The Memphis logistics giant made $23.2 billion in revenue for the 2023 fiscal year’s first quarter, a 5.4% increase from the year-before quarter’s $22 billion. The company posted an adjusted net income of $905 million, a 23.9% drop from last year’s $1.19 billion.
The figures come as no surprise after the company released a preliminary earnings report last week for its first quarter, ended Aug. 31, in which it withdrew its previous guidance for fiscal year 2023 and declared that the slowing of the global economy had impacted business more than expected. CEO Raj Subramaniam blamed decreased demand and volume softness as well as increased operating costs due to inflation, prompting the company to announce the aggressive cost-reduction plan.
FedEx said it expected those economic factors to persist, predicting the world market to enter a recession.
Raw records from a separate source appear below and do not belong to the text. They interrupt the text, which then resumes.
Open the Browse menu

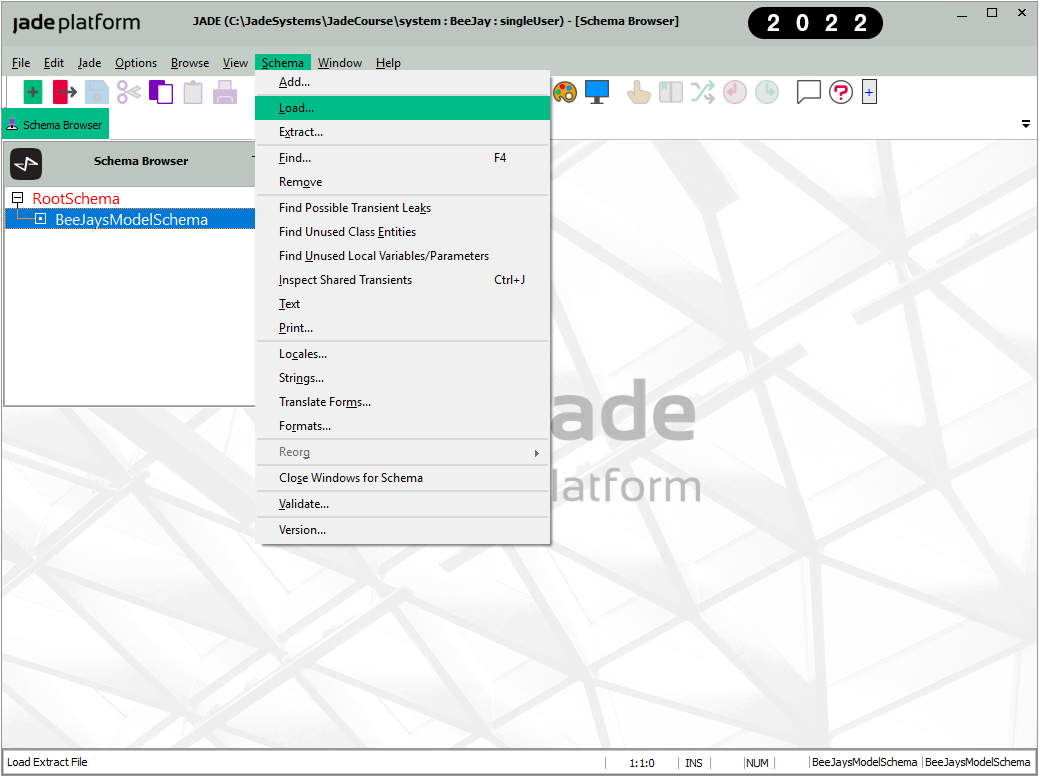(190, 63)
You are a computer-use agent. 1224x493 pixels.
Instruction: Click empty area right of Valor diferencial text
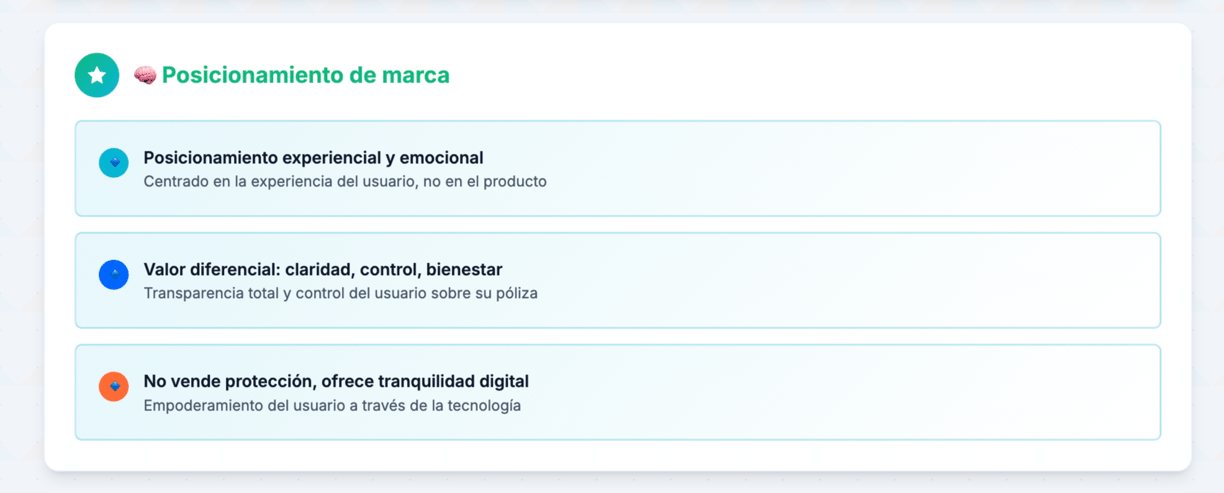850,280
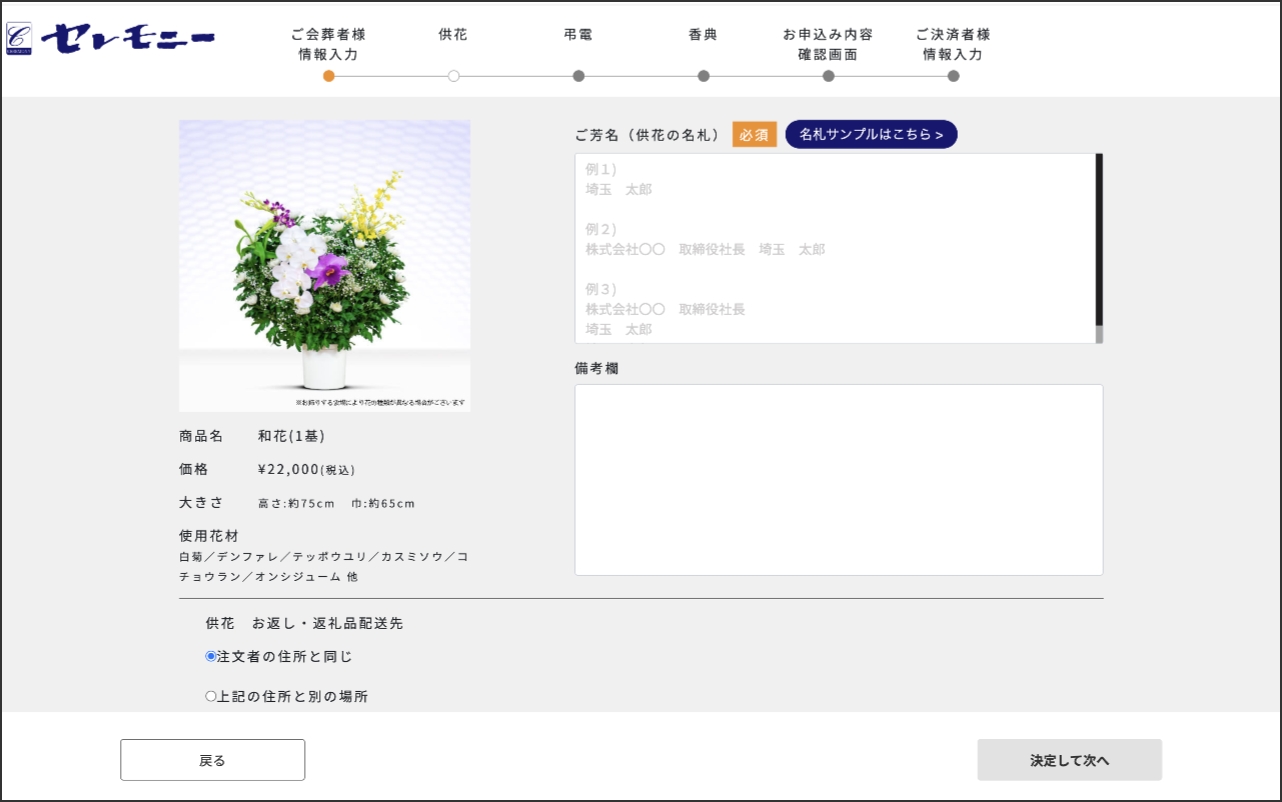Click the 和花 flower arrangement image
This screenshot has height=802, width=1282.
pos(324,266)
On the day of the announcement, Sept. 15, FedEx stock plunged more than 20%, one of its biggest single-day drops ever.
“We’re moving with speed and agility to navigate a difficult operating environment, pulling cost, commercial, and capacity levers to adjust to the impacts of reduced demand,” said Subramaniam in Thursday’s earnings report. “As our team continues to work aggressively to address near-term headwinds, we’re meaningfully strengthening our business and customer experience, including delivering an outstanding peak.”
The company made $11.1 billion in revenue for the quarter, a 1% increase from $11 billion the year before. Its operating income dropped 69% from $567 million last year to $174 million this year.
The earnings report projected expected cost savings of $1.5 billion to $1.7 billion at FedEx Express in fiscal 2023, including reducing flight frequencies and temporarily parking aircraft.
FedEx Ground, meanwhile, fared only slightly better, coming in $300 million below expectations. The company made $8.2 billion in revenue versus $7.7 billion in the year-before quarter. Its operating income increased from $671 million to $694 million.
The earnings report projected expected cost savings of $350 million to $500 million at FedEx Ground in fiscal 2023, including closing select sort operations, suspending certain Sunday operations and other linehaul expense actions.
FedEx Freight, on the other hand, did well during the quarter, making $2.7 billion in revenue, up from $2.3 billion the previous year, and increasing operating income by 67%, from $390 million to $651 million.
Other cost-saving initiatives include closing some FedEx office and corporate office locations and reducing vendor utilization to save the company another $350 million to $500 million. Additionally, the report announced package rate increases going into effect Jan. 2, 2023. Rates for FedEx Express, FedEx Ground and FedEx Home Delivery will rise by an average of 6.9%, and FedEx Freight rates will increase by an average of 6.9%-7.9%.
After the preliminary earnings release last week, FedEx stock continued to drop, trading at $151.77 per share Thursday afternoon, a 43% decrease from its 52-week high of $266.79. However, stock prices increased slightly following the final report, closing at $155.20.